Pseudogap and Superconducting Fluctuation in High-Tc Cuprates: Theory beyond 1-loop Approximation

TL;DR

This paper investigates the pseudogap phenomena caused by superconducting fluctuations in high-Tc cuprates, using a theoretical approach beyond the 1-loop approximation to better understand their microscopic origins and effects.

Contribution

It introduces a microscopic derivation of superconducting fluctuations beyond the 1-loop approximation within the Hubbard model, emphasizing the role of vertex corrections.

Findings

Vertex corrections significantly affect the single-particle spectral function.

The 1-loop approximation remains valid for certain quantities like spin susceptibility.

Superconducting fluctuations are crucial for understanding the pseudogap phenomena.

Abstract

The pseudogap phenomena induced by the SC fluctuation are investigated in details.
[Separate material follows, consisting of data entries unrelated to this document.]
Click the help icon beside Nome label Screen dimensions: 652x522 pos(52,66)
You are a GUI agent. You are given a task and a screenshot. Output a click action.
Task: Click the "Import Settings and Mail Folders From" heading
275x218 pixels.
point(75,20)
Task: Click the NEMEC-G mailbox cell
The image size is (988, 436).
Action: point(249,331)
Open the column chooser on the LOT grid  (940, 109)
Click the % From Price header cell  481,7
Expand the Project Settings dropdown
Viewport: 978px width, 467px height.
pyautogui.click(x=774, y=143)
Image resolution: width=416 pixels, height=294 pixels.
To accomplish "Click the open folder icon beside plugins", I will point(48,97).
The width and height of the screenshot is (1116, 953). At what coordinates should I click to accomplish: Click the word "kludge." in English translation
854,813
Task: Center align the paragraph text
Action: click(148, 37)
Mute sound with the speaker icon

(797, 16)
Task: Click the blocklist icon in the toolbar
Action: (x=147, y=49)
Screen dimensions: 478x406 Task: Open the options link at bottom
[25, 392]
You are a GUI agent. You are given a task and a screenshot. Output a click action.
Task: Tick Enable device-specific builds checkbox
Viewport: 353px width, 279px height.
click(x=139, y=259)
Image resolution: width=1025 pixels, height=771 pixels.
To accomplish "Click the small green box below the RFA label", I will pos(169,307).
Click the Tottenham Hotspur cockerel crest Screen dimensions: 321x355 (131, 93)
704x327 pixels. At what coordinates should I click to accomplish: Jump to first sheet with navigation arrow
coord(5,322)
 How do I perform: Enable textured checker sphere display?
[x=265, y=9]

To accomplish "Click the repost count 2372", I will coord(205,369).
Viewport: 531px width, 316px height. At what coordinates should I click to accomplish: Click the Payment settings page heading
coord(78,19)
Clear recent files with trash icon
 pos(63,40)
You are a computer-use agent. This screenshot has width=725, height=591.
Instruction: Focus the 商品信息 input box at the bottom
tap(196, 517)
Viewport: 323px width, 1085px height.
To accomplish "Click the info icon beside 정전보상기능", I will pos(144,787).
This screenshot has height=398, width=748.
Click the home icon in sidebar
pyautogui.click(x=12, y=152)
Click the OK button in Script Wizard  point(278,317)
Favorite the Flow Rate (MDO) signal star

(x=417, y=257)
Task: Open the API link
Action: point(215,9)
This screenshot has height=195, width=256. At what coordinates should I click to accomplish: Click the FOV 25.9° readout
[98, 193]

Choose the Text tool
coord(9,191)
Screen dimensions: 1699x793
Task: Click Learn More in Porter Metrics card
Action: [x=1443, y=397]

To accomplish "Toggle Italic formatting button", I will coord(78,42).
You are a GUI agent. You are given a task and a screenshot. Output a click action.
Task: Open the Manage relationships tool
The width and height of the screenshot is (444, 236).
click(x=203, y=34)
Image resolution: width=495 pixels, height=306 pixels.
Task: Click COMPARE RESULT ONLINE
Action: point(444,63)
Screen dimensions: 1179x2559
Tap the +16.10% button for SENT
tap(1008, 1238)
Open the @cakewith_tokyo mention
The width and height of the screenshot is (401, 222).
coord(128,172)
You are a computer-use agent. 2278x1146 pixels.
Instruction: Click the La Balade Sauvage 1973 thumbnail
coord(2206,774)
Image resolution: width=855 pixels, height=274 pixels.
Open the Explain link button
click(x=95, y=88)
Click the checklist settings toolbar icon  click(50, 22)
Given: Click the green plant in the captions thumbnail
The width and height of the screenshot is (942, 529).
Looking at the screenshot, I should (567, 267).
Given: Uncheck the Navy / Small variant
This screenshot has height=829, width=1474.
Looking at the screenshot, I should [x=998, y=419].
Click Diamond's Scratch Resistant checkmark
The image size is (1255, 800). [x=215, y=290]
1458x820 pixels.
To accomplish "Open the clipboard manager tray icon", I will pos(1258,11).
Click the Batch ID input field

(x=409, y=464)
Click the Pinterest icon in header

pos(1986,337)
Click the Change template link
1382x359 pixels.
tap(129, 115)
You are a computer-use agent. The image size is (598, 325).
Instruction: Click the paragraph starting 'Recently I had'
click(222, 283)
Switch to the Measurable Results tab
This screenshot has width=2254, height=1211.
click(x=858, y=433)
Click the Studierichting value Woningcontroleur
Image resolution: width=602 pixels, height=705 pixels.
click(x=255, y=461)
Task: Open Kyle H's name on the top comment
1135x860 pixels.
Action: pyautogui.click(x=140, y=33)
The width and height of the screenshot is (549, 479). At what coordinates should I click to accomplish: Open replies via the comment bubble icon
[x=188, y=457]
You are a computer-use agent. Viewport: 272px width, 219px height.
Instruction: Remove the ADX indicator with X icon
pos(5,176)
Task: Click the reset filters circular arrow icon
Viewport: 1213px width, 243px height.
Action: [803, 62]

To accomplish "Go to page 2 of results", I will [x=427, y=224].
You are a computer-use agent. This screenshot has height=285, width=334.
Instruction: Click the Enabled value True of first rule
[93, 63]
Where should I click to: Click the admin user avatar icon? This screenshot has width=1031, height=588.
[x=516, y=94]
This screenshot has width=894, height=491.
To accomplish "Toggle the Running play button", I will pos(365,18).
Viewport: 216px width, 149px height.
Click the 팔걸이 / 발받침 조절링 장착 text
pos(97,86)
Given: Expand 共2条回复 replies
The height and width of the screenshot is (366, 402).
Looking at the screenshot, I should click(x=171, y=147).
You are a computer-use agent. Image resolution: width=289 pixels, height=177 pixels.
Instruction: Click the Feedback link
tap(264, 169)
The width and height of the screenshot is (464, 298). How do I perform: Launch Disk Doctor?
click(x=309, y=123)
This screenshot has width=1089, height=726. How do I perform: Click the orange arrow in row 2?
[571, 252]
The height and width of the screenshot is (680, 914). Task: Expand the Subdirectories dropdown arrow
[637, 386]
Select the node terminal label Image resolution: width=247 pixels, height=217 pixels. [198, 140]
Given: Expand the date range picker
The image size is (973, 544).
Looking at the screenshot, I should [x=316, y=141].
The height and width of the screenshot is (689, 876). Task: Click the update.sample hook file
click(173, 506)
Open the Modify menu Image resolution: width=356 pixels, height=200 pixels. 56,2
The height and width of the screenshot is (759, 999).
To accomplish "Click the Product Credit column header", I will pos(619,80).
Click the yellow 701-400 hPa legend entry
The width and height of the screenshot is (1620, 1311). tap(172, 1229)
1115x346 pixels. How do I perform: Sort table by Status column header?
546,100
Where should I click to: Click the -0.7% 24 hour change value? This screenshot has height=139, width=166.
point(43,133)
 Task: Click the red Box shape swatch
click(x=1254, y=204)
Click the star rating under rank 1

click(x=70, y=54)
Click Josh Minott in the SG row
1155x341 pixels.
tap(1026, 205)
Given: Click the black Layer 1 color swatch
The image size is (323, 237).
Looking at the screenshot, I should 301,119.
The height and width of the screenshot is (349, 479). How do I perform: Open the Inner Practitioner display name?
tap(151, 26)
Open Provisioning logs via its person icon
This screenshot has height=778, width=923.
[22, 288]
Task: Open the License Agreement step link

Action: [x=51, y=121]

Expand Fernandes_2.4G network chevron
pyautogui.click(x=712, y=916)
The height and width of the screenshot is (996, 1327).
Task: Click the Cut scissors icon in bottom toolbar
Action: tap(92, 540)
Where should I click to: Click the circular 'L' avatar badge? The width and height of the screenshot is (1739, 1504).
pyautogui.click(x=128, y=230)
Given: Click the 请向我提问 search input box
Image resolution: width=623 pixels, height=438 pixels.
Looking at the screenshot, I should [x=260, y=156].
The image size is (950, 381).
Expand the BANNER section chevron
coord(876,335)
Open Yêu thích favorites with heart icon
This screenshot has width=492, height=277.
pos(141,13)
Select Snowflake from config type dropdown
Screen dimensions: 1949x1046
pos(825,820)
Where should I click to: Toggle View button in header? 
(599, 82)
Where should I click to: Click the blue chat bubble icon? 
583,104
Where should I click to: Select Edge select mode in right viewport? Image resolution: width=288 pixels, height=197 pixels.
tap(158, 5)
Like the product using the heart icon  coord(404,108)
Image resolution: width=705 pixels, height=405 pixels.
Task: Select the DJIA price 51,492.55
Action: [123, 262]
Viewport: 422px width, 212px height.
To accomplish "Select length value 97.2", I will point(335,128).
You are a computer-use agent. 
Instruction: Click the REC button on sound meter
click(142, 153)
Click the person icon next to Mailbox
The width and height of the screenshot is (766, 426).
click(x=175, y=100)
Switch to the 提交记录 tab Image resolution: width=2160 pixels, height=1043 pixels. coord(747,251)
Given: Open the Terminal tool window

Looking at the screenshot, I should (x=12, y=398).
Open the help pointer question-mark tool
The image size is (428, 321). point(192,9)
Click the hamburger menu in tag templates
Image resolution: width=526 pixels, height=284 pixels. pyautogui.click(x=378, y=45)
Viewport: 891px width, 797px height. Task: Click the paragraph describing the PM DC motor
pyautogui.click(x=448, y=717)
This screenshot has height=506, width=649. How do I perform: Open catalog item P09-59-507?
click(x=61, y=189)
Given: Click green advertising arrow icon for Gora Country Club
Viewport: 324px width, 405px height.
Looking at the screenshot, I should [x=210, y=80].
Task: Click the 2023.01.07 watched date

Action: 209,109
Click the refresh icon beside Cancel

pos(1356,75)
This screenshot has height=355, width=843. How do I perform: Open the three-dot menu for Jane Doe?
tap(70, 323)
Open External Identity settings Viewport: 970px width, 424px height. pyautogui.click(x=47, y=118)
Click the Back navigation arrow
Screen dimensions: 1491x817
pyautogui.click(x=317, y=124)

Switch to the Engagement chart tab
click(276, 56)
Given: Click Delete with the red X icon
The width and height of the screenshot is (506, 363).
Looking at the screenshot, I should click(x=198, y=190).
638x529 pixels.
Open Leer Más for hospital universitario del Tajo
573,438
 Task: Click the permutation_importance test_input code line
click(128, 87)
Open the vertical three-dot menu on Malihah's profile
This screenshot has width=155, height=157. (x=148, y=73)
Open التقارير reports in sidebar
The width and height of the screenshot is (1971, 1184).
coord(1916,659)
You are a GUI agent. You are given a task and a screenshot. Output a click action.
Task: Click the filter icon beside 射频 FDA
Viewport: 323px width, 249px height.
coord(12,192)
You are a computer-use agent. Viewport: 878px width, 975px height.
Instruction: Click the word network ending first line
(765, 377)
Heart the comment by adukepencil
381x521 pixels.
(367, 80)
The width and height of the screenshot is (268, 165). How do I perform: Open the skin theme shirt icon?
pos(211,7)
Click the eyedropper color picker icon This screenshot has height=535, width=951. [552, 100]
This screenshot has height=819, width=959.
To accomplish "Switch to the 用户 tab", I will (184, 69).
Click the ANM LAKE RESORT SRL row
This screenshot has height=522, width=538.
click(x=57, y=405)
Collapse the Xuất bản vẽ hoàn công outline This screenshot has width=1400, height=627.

We perform a calculation beyond the 1-loop approximation. The SC fluctuation is microscopically derived on the basis of the repulsive Hubbard model. The vertex corrections are collected in the infinite order with use of the quasi-static approximation. The single-particle excitations, NMR 1/T_{1}T, spin susceptibility and superconducting transition temperature are discussed. The important role of the vertex correction is pointed out for the single particle spectral function. On the other hand, the validity of the 1-loop order theory is confirmed for other quantities. We shed light on the essential nature of SC fluctuation leading to the pseudogap from the comparison with spin and charge fluctuations.